[Data records]
· · · ·
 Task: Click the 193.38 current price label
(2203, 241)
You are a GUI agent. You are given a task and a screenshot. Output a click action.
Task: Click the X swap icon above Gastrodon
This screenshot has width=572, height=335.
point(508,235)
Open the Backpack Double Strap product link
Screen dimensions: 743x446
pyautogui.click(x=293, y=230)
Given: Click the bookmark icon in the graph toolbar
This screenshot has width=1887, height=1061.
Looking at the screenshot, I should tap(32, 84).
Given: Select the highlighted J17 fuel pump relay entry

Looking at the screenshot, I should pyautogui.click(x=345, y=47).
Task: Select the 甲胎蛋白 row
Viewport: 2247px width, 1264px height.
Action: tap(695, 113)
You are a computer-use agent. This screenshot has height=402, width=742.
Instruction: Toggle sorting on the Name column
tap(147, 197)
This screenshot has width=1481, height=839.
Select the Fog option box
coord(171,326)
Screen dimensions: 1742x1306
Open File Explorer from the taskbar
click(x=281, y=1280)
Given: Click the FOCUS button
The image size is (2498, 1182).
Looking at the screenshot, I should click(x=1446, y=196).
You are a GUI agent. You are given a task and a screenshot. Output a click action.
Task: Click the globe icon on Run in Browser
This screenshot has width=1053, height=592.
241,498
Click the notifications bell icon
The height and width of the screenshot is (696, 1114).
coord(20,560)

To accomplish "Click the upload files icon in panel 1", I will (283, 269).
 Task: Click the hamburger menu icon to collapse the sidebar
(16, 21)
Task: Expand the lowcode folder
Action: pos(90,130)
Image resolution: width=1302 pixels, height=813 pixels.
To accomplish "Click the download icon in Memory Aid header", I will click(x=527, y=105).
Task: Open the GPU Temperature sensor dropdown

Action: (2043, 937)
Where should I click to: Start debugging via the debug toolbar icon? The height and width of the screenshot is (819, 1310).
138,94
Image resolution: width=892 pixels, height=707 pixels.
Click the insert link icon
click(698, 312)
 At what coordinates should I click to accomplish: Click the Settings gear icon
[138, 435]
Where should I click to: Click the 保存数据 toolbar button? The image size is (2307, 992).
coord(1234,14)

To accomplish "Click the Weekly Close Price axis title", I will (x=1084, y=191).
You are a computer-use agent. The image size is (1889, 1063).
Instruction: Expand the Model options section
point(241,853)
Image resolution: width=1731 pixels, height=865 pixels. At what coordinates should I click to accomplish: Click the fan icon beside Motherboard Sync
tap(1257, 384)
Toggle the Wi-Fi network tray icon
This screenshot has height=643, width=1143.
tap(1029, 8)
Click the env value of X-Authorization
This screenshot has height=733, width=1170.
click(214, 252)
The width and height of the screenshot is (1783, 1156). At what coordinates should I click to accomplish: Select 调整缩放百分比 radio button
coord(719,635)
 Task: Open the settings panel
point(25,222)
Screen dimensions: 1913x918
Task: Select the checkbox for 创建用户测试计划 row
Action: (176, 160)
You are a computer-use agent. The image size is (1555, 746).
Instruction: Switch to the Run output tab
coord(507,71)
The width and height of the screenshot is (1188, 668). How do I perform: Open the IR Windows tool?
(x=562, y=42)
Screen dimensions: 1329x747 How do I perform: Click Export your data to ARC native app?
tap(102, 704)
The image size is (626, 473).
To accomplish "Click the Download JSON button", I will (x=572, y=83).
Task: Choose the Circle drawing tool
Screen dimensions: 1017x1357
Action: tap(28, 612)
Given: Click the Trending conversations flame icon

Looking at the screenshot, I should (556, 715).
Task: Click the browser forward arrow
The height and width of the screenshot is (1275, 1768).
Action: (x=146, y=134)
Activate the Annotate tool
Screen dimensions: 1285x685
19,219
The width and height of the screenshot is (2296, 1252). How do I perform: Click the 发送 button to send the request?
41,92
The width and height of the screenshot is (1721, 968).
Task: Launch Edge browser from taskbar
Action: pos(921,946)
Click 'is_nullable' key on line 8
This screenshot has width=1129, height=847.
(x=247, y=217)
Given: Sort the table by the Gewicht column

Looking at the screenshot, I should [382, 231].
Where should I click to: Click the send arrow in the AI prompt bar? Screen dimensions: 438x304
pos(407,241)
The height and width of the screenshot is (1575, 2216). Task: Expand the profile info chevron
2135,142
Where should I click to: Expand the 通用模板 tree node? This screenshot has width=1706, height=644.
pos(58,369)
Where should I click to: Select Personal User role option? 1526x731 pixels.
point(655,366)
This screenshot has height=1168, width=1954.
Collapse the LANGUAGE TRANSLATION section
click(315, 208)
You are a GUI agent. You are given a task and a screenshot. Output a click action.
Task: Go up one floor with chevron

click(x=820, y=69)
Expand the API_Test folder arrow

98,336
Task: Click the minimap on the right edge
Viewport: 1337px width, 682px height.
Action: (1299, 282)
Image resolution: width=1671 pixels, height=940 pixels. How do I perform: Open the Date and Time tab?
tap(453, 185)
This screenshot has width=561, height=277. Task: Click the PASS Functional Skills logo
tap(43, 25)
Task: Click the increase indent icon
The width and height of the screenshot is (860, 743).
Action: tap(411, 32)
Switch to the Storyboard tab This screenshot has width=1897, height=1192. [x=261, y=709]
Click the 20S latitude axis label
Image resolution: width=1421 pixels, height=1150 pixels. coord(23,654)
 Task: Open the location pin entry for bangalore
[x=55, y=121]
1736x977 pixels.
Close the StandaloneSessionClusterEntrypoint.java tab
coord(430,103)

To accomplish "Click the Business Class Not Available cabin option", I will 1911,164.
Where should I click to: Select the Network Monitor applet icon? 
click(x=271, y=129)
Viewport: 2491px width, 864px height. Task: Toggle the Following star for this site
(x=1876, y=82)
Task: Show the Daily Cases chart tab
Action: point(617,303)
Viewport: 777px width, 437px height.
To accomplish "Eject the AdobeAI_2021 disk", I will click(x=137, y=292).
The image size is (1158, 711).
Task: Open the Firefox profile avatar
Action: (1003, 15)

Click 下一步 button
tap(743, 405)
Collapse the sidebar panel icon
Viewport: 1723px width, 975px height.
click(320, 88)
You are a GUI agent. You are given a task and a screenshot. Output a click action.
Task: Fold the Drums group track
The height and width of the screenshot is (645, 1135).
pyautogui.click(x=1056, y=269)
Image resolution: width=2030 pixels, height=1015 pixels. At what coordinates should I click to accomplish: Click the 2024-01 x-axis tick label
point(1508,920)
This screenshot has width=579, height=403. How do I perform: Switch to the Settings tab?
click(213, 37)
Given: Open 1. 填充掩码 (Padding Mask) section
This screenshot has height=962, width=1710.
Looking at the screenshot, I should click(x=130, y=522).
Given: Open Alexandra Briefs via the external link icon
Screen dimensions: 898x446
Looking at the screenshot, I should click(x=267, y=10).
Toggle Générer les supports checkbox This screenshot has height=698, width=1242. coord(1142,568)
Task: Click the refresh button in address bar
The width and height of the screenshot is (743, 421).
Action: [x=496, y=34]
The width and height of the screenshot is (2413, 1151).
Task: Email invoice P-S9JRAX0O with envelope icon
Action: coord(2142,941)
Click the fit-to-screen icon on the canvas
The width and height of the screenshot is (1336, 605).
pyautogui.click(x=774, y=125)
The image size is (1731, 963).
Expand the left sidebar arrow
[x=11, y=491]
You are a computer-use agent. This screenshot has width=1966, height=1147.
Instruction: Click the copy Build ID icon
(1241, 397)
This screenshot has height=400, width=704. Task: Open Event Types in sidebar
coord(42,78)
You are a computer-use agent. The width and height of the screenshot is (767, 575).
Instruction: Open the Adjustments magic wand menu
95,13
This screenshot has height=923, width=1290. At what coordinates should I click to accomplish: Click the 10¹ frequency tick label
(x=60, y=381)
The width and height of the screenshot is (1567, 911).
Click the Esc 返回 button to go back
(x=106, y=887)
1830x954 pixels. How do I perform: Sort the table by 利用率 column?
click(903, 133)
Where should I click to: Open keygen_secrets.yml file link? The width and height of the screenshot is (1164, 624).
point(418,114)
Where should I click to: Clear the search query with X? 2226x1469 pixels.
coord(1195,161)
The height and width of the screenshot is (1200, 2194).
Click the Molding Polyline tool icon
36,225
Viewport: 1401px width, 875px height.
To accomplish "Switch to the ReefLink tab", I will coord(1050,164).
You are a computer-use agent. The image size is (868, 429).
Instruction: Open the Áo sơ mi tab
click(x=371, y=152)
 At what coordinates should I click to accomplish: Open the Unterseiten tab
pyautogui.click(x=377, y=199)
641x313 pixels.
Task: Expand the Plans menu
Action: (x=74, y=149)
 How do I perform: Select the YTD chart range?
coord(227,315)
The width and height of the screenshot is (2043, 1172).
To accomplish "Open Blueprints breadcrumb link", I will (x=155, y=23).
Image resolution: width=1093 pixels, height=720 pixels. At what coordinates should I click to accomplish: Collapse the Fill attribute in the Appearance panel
· · · ·
> **What you should do**
From the line holding "Click the Molding Polyline tool icon" through the last line above, reproduce each line exactly and add nothing.

> **Solution**
Click the Molding Polyline tool icon
36,225
Viewport: 1401px width, 875px height.
To accomplish "Switch to the ReefLink tab", I will coord(1050,164).
You are a computer-use agent. The image size is (868, 429).
Instruction: Open the Áo sơ mi tab
click(x=371, y=152)
 At what coordinates should I click to accomplish: Open the Unterseiten tab
pyautogui.click(x=377, y=199)
641x313 pixels.
Task: Expand the Plans menu
Action: (x=74, y=149)
 How do I perform: Select the YTD chart range?
coord(227,315)
The width and height of the screenshot is (2043, 1172).
To accomplish "Open Blueprints breadcrumb link", I will (x=155, y=23).
Image resolution: width=1093 pixels, height=720 pixels. At what coordinates should I click to accomplish: Collapse the Fill attribute in the Appearance panel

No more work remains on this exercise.